- **DATA UNDER STUDY**:
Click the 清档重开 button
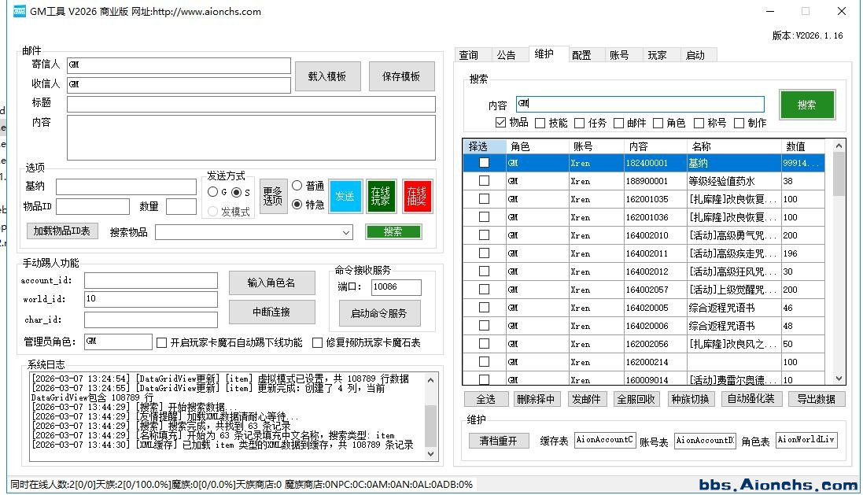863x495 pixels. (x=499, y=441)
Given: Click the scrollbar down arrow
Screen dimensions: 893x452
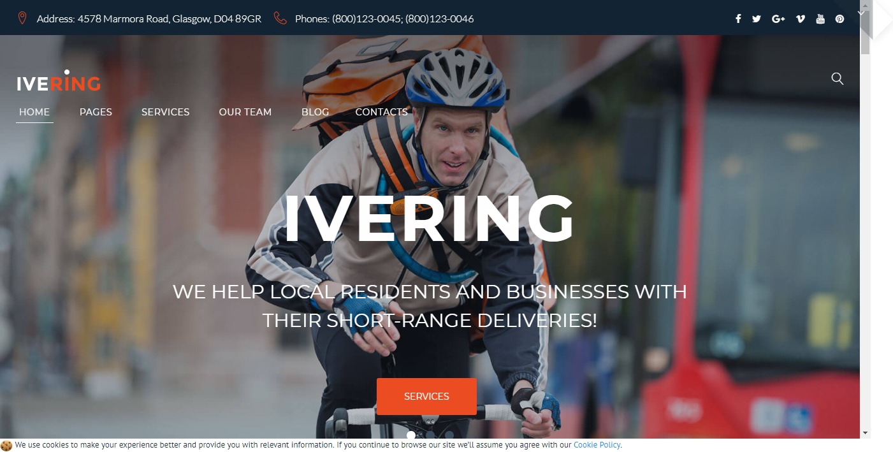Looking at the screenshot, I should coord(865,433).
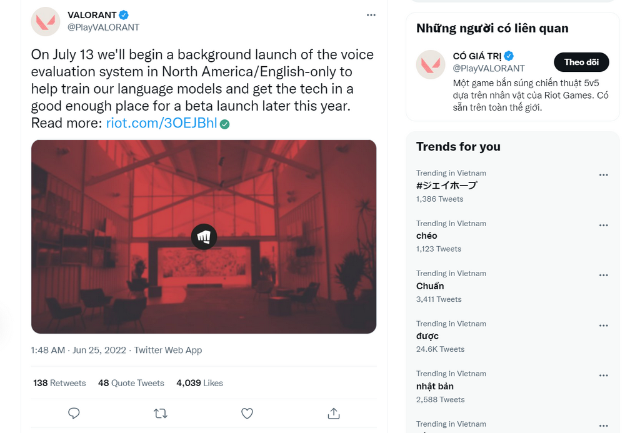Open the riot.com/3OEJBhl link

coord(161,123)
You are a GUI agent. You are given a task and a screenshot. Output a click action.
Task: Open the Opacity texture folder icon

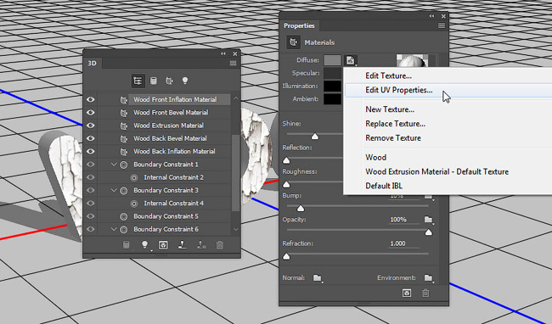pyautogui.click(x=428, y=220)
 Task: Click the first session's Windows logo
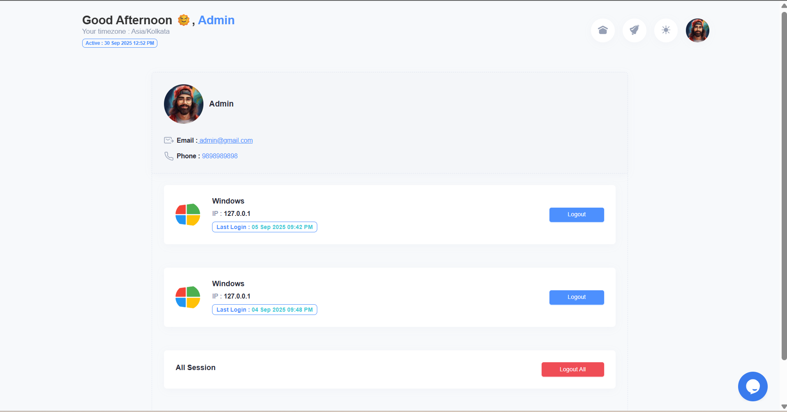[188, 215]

- **WORK INSTRUCTION**: What you return must match the records above exactly, minus any images.

- **WRITTEN SOLUTION**:
Click the 清档重开 button
863x495 pixels. (x=499, y=441)
Given: Click the scrollbar down arrow
Screen dimensions: 893x452
Looking at the screenshot, I should coord(865,433).
Open the riot.com/3OEJBhl link

coord(161,123)
You are a GUI agent. You are given a task and a screenshot. Output a click action.
Task: Open the Opacity texture folder icon

pyautogui.click(x=428, y=220)
 Task: Click the first session's Windows logo
[188, 215]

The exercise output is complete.